Create your spec file
Start by creating a YAML file that describes your CLI. We'll build a simple example called pleasantries — a CLI that can greet or bid farewell to someone.
Create a file called pleasantries-cli.ocs.yaml and begin with the version and metadata:
opencliVersion: "1.0.0-alpha.13"
# Metadata about your CLI"
info:
title: "Pleasantries"
summary: "A fun CLI to greet or bid farewell"
version: "1.0.0"
binary: "pleasantries"The opencliVersion field specifies which version of the spec you're using. The info block contains human-readable metadata about your CLI — its name, description, version, and the binary name.
Define your commands
Next, add the commands section. Each command is a key that describes the invocation pattern, followed by its properties:
commands:
# Group command - acts a container of subcommands
pleasantries {command} <arguments> [flags]:
kind: "group"
# The 'greet' command
pleasantries greet <name> [flags]:
summary: "Say hello"
args:
- name: "name"
summary: "A name to include in the greeting"
required: true
type: "string"
flags:
- name: "language"
summary: "The language of the greeting"
type: "string"
choices:
- value: "english"
- value: "spanish"
default: "english"Here we define a greet command that takes a required <name> argument and an optional --language flag with choices.
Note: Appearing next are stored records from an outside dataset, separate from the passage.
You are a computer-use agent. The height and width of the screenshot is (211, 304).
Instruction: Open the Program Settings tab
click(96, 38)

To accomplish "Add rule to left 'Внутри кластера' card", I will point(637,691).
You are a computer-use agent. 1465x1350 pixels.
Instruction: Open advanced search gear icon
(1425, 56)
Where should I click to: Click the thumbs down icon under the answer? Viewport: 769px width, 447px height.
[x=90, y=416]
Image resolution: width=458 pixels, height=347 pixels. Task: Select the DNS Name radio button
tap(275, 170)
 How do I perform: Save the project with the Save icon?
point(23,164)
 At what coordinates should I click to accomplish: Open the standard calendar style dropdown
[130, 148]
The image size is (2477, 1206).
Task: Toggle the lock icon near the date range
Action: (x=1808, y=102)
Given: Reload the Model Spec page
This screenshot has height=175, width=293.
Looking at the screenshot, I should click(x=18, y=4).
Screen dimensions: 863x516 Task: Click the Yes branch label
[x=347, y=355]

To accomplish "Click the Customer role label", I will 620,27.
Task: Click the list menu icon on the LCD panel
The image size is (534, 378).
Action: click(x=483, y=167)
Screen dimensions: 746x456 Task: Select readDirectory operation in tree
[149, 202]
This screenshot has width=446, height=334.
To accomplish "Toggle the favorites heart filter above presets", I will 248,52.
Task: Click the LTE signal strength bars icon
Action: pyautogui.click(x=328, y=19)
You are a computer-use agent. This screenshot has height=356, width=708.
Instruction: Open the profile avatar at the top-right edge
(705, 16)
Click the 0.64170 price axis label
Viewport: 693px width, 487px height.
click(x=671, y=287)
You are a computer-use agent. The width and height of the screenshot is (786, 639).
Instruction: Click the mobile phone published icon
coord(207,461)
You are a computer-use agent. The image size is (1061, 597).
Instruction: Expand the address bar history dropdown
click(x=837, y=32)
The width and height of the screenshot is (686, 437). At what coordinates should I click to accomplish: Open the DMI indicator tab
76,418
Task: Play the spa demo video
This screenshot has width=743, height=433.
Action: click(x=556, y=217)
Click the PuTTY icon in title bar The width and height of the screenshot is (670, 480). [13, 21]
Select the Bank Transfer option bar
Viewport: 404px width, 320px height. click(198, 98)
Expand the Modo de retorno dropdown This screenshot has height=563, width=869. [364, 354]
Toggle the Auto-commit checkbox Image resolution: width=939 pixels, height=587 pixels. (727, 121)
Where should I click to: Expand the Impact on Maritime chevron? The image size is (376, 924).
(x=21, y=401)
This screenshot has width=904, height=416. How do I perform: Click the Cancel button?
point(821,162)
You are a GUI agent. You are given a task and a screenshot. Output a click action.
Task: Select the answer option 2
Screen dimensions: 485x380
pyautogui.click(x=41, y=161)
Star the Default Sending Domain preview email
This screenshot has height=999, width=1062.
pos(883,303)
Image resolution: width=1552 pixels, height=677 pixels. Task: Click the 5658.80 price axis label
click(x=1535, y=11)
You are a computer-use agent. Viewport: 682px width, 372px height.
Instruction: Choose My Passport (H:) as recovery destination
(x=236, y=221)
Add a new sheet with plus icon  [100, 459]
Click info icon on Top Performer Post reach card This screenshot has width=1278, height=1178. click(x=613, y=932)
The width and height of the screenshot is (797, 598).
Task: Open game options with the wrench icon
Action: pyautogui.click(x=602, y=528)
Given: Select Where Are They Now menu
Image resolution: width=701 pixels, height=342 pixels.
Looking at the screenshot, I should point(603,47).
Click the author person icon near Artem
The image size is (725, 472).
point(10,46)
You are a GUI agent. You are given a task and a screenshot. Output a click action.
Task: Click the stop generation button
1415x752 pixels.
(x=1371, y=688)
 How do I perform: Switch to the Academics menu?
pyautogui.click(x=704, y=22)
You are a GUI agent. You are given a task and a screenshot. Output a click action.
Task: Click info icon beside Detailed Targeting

Notice that we also defined the pleasantries which acts as a 'grouping' command. Defining grouping commands is optional - the code generation and docs generation will walk the command tree either way - but they can be a good way to help readability of the OpenCLI document and add additional comments.
Add examples
Make your spec more useful by adding example invocations:
examples:
- title: "greet the user"
content:
$ pleasantries greet --language english John
# Hello, JohnThe complete spec with both commands (greet and farewell) is available in the examples directory.
Install the OpenCLI CLI
To validate your spec, install the ocli tool:
$ go install github.com/bcdxn/opencli/cmd/ocli@latestThis requires Go 1.21+ installed on your system. Once installed, you'll have the ocli command available.
Validate your spec
Run the check command to validate your document against the OpenCLI Specification:
$ ocli check ./pleasantries-cli.ocs.yaml
# ✓ pleasantries-cli.ocs.yaml is validIf there are any issues, the CLI will report them with line numbers and descriptions. A valid spec means you're ready to generate documentation or code.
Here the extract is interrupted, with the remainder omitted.